How to Model Terrain from Contour Lines in SketchUp

By Aidan Chopra

Whether you’re modeling a patch of ground for a building or redesigning Central Park in SketchUp, you need one of two terrain-modeling methods: starting from existing data, which usually arrives in the form of contour or topo lines; or starting from scratch.

You know the squiggly lines on topographical maps that show you where the hills and valleys are? They’re contour lines (or contours) because they represent the contours of the terrain; every point on a single line is the same height above sea level as every other point on that line. Where the lines are close together, the ground between them is steep. Where the lines are far apart, the slope is less steep.

Cartographers, surveyors, engineers, and architects use contour lines to represent 3D terrain in flat formats like maps and site drawings.

Sometimes, you have contour lines for a building site that you want to model in 3D. You can use the From Contours tool in the Sandbox to automatically generate a three-dimensional surface from a set of contour lines.


Here are some things to keep in mind about the From Contours tool:

  • It’s a two-step tool. Using From Contours is simple after you get the hang of it:

    1. Select all the contour lines you want to use to create a surface.

    2. Choose Draw→Sandbox→From Contours from the menu bar (or click the From Contours tool button, if the Sandbox toolbar is visible).

    If you can’t see the Sandbox tools in your menus, you haven’t turned them on yet.

  • Your contour lines need to be lifted up. The From Contours tool creates a surface from contour lines that are already positioned at their proper heights in 3D space. Most of the time you work with contours that are part of a 2D drawing, and that means you probably have to lift them up yourself using the Move tool — one at a time.

    It’s tedious but necessary. Just oil up the Select tool, put on some music, and get to work.

  • You end up with a group.

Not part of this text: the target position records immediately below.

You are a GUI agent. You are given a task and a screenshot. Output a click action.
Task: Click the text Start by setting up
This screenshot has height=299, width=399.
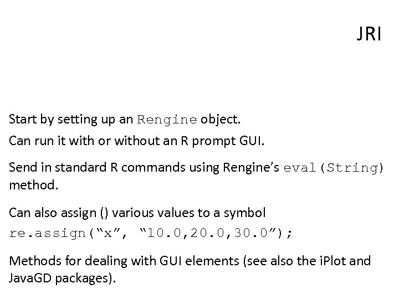point(55,120)

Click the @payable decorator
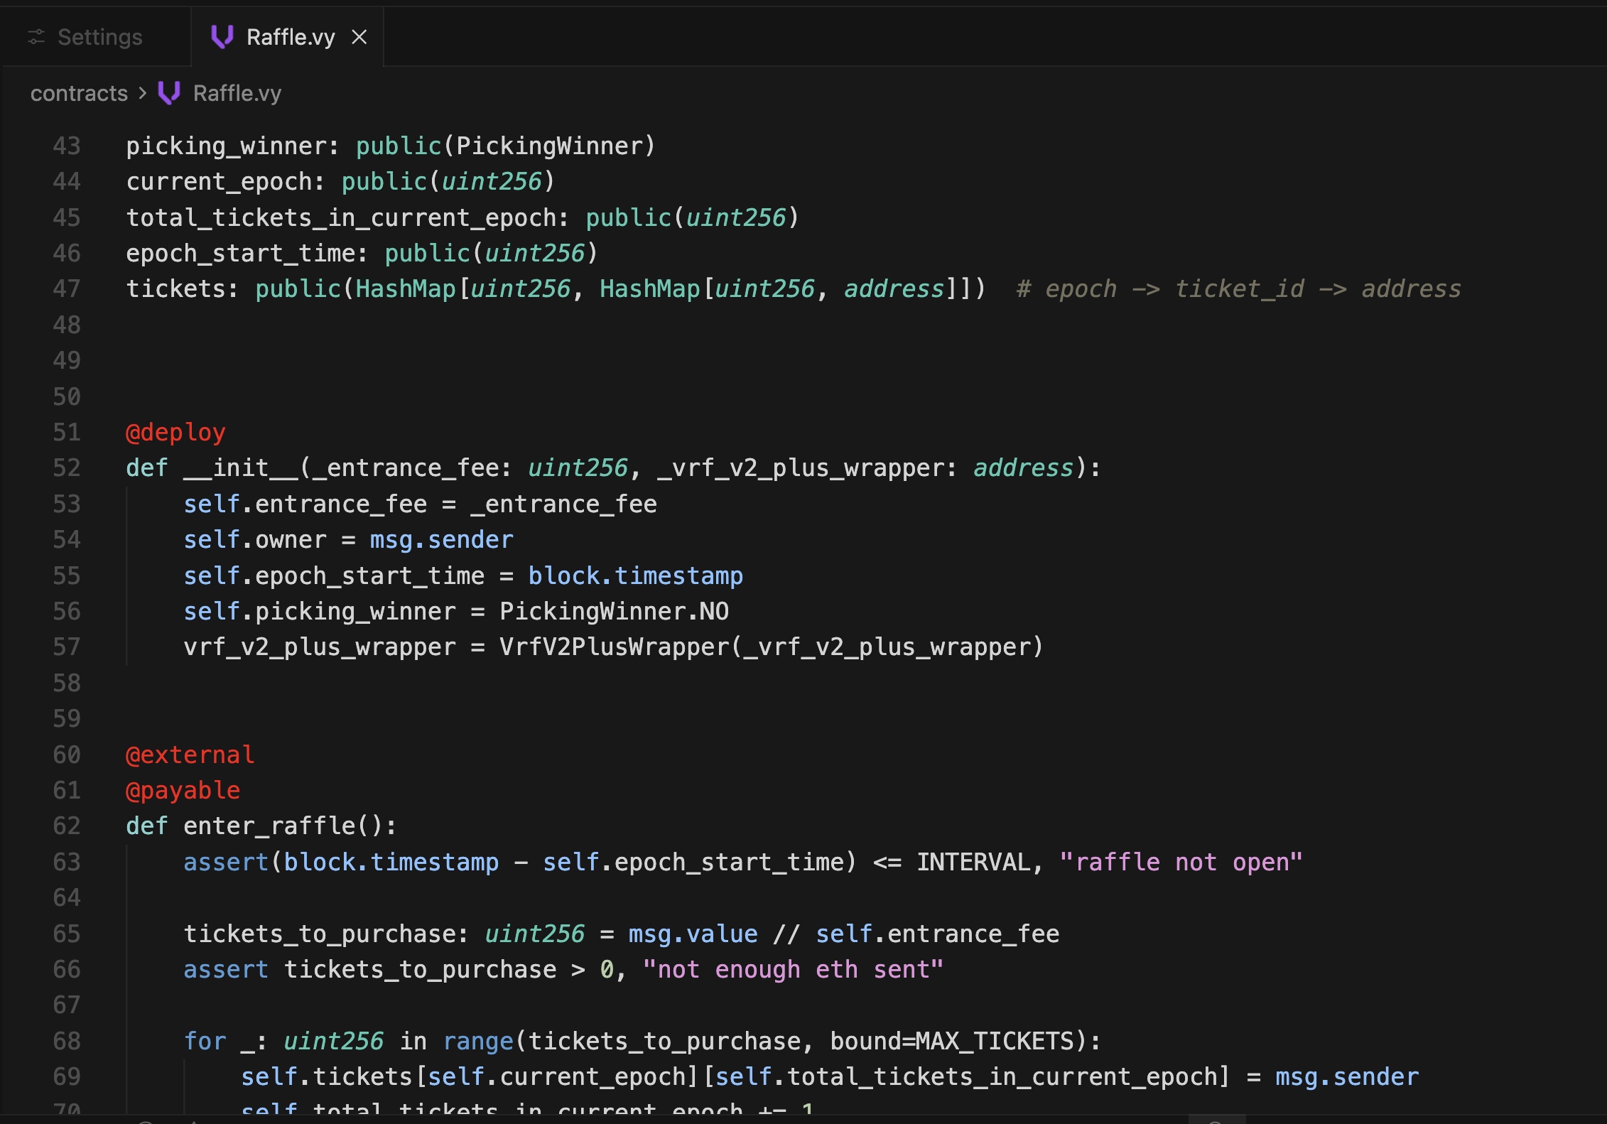(x=183, y=790)
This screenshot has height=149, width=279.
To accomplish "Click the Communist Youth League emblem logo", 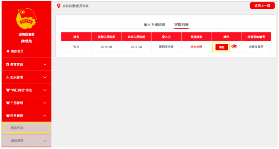I will 26,19.
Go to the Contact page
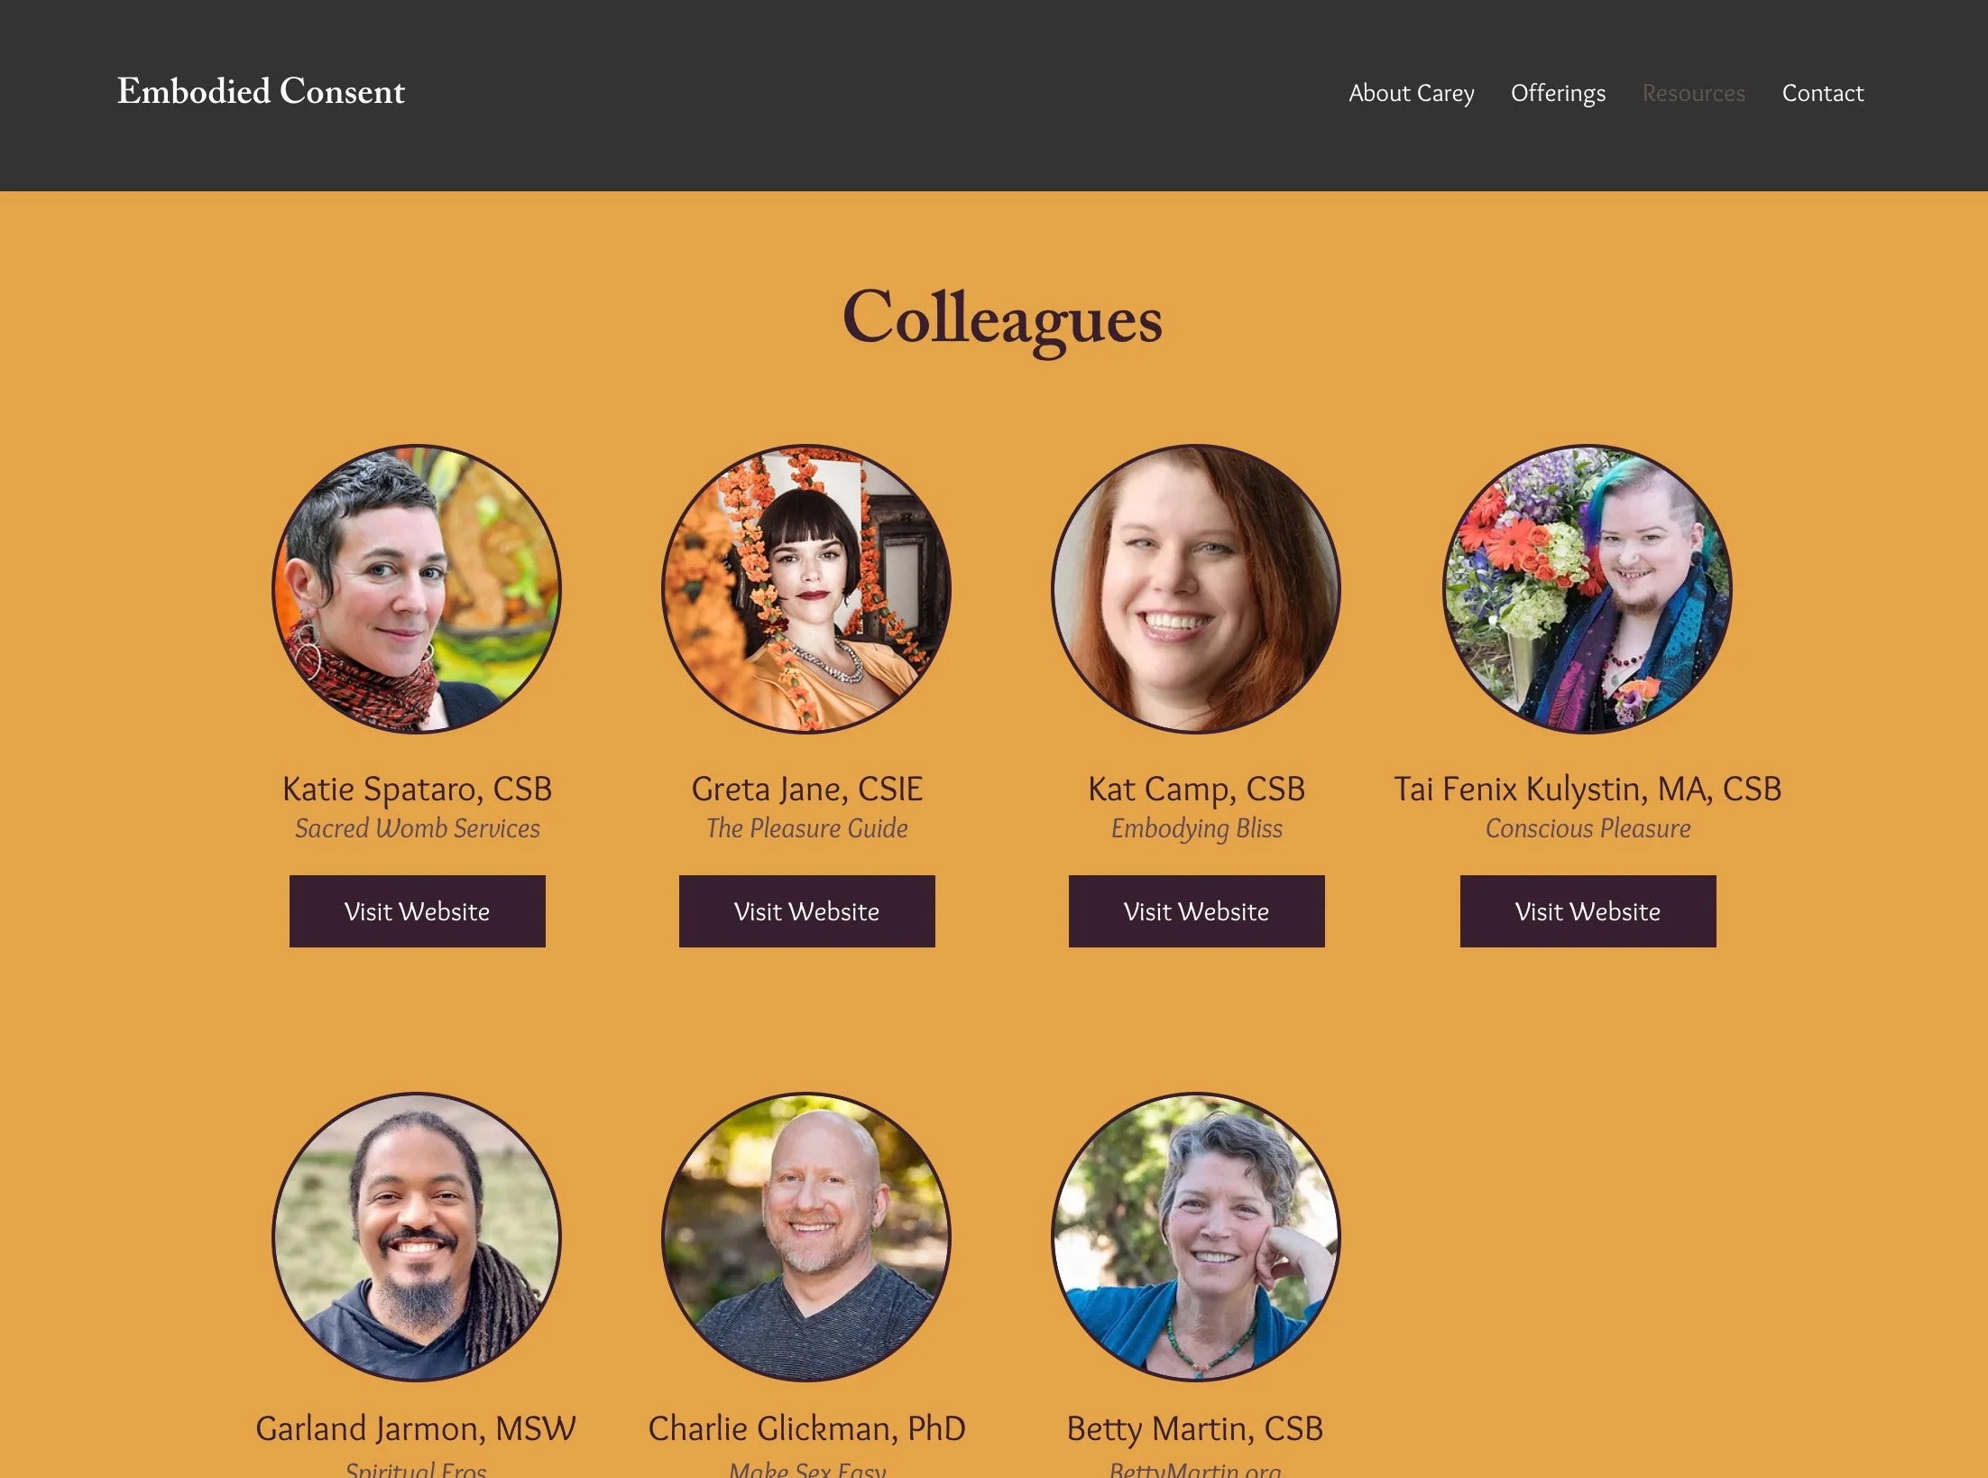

When you use From Contours, SketchUp automatically makes your new surface (the one you generated from your contour lines) into a group. It leaves the original lines themselves completely alone; you can move them away, hide them, or delete them if you want. Make another group out of them, putting them on a separate layer, and hiding that layer until you need it again.

    To edit the faces and edges inside a group, double-click it with the Select tool.

  • To edit your new surface, turn on Hidden Geometry. The flowing, organic surface you just created is actually just a bunch of little triangles. The From Contours tool smooths the edges that define them, but they’re there. To see them, choose View→Hidden Geometry from the menu bar.

  • Try to keep your geometry reasonable. The From Contours tool is super useful, but it has its limits. The trouble is that it’s too easy to use it to create enormous amounts of geometry (faces and edges) that can really bog down your system.

    If it takes forever for your contours to turn into a surface, or if that surface is so big that your computer turns blue and curls up into a fetal position (so to speak), you need to go back a few steps and do one (or perhaps all) of the following:

    • Work on a smaller area. As nice as it’d be to have the whole neighborhood in your SketchUp model, you may have to narrow your scope. Creating only what you need is good modeling policy.

    • Use only every other contour line. Doing this effectively halves the amount of geometry in your resulting surface.

    • Dumb down the contour lines. This is a little bit hard to explain, but here goes: The From Contours tool works by connecting adjacent contour lines together with edges that form triangles. How many triangles it creates depends on how many individual edge segments are in each contour line.


      Unless you created the contour lines to begin with — there’s a good chance you imported them as part of a CAD file — you have no control over how detailed they are. Redrawing each contour line is a major bummer, but luckily, you can download a great Simplify Contours Ruby script that makes the process much simpler.

  • You don’t have to start with existing contour lines. In fact, drawing your own edges and using From Contours to generate a surface from them is one of the most powerful ways to create organic, nonboxy forms in SketchUp.

  • Get ready to do some cleanup. The surfaces that From Contours creates usually need to be cleaned up to some extent. Use the Eraser to delete extra geometry (you’ll find lots along the top and bottom edges of your surface). Use the Flip Edge tool to correct the orientation of your triangular faces.